Ventrillon went to her side and looked out. One side of the street was packed with a mass of excited people, gesticulating, laughing, applauding. The other was deserted save for a little Dresden-china figure in a ridiculous frilly frock, with a tiny absurdity of a hat cocked down above her impertinent, tip-tilted nose, and the two huge black leopards she was promenading through the streets of Paris on a leash. The muscles of the black beasts slid like snakes beneath their sleek hides, their soft muzzles slobbered, their red tongues lolled, and their jade-green eyes shifted uneasily as they dragged the foolish little creature behind them along the pavement on her stilted heels. She was laughing with delight, and flicking them frivolously with a jewelled riding whip. It was Fanny Max.
Four gendarmes stood in the street, consulting in whispers. The one with the longest moustache took his courage in his hands and advanced with his chest out. The others gallantly followed. The crowd cheered again. Fanny Max touched her beasts toward the gendarmes. One leopard snarled. The gendarmes ignominiously fell back.
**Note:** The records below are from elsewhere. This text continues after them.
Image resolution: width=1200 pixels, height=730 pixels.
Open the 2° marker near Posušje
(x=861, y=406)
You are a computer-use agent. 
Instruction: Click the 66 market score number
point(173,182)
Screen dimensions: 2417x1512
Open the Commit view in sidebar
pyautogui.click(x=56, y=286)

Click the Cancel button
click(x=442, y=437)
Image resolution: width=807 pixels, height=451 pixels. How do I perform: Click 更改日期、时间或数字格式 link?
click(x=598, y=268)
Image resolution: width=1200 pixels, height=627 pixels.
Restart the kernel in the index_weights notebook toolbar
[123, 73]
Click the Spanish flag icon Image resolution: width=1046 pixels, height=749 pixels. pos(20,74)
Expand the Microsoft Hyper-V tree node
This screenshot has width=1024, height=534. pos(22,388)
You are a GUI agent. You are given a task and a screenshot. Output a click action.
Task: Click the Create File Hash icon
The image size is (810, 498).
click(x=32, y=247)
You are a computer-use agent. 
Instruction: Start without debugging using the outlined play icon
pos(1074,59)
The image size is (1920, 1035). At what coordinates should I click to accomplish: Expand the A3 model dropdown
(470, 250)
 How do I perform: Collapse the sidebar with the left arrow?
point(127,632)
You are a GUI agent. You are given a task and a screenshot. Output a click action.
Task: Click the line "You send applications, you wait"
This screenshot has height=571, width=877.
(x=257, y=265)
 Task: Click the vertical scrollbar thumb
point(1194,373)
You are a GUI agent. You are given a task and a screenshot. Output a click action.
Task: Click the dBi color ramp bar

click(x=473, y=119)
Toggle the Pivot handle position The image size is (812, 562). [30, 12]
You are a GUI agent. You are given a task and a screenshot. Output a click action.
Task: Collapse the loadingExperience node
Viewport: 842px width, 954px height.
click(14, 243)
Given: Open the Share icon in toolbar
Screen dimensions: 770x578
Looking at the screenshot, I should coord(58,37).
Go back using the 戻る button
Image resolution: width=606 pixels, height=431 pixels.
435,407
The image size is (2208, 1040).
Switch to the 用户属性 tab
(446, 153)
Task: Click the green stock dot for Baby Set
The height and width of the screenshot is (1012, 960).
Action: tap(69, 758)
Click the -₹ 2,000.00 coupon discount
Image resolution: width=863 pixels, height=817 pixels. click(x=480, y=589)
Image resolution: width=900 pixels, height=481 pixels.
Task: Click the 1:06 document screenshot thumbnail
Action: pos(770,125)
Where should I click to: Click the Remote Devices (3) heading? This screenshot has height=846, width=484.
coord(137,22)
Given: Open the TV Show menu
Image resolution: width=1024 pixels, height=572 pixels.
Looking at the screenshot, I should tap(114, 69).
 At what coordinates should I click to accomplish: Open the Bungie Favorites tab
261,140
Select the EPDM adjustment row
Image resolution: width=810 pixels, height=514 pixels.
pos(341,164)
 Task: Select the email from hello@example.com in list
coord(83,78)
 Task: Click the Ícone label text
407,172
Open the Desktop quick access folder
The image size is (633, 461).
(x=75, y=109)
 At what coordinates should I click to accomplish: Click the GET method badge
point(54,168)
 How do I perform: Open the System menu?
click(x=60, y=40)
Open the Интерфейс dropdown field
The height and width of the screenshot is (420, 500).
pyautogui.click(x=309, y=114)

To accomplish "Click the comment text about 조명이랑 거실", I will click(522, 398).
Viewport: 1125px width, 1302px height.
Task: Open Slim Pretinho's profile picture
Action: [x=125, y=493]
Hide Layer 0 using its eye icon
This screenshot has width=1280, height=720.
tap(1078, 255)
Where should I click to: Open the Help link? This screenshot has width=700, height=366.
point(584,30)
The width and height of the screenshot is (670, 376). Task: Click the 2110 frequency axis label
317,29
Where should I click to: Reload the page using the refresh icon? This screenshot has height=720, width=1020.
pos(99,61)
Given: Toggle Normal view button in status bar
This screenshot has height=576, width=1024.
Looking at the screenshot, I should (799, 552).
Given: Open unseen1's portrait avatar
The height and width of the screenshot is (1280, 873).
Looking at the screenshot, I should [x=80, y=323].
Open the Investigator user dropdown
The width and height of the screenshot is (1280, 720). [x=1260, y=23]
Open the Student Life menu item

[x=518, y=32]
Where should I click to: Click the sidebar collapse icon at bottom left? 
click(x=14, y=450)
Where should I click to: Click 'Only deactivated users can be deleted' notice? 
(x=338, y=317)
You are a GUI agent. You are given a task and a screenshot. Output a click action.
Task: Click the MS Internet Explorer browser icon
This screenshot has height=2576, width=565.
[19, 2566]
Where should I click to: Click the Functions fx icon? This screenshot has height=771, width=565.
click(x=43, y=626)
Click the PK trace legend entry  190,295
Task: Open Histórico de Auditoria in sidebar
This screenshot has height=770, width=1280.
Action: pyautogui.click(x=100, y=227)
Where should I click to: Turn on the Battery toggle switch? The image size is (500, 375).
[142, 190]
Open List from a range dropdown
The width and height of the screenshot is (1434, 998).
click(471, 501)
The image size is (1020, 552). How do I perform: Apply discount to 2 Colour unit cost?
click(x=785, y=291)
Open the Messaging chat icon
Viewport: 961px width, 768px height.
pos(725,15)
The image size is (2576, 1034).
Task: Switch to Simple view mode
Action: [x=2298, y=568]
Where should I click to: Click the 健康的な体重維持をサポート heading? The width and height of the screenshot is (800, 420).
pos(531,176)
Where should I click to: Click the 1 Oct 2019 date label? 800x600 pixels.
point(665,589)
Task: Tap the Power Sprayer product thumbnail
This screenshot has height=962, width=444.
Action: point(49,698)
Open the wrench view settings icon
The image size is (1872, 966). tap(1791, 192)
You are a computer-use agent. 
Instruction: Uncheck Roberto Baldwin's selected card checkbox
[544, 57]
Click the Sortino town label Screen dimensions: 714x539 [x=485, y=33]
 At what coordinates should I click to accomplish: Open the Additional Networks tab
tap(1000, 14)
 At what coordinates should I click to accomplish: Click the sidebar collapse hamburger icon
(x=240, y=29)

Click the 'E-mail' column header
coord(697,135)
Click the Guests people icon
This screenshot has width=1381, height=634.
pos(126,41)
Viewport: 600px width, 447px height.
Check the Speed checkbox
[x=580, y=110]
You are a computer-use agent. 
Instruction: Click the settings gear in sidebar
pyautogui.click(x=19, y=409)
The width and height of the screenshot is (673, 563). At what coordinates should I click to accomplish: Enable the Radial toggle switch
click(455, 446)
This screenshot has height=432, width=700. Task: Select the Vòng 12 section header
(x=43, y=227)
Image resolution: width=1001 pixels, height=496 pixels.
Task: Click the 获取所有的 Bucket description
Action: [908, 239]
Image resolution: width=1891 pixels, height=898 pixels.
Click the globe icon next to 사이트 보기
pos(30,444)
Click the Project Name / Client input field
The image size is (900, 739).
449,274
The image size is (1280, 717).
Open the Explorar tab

Fanny Max laughed a silvery little “ha! ha!” and continued her triumphant progress. The crowd cheered wildly and howled with delight. The Belletaille burst into wild tears.
“T-to think,” she sobbed, “that she would have the impudence to come here! In my street! She does it purposely! I know she does it purposely. Oh, but she is vulgar! And her notoriety! How it is disgusting! How I ab-b-bominate n-n-notoriety!”
Suddenly the Belletaille straightened. She turned to clutch both Ventrillon’s arms with hands like steel fetters.
“Tell me,” she demanded hungrily, “it is true that this portrait is great, is it not? It is something incredible, it is an amazing portrait, it is true that it will startle them, is it not?”
“Mademoiselle,” said Ventrillon, “have I not said that it startles even me?”
“Ah,” murmured the Belletaille, reassured, “then to-morrow! To-morrow! I will not look. I could not recapture the emotion. I must give them that emotion to-morrow! To-morrow at Volland’s! Let me kiss you upon your forehead—like a mother.”
Ventrillon had not fully realized that no more than a single day lay between him and his triumph. Thus far, to tout Paris, he had been only a protégé of the Belletaille. That in itself was no small distinction. But within twenty-four hours, to-morrow, to-morrow at Volland’s, he would be Ventrillon, the most celebrated portrait-painter in Paris. As the Belletaille pressed her painted lips to his forehead, the remunerative applause of tout Paris already resounded in his youthful ears. His heart began to beat faster, and his blood throbbed in his temples.
“To-morrow!” he said, with eyes like stars. “To-morrow at Volland’s!”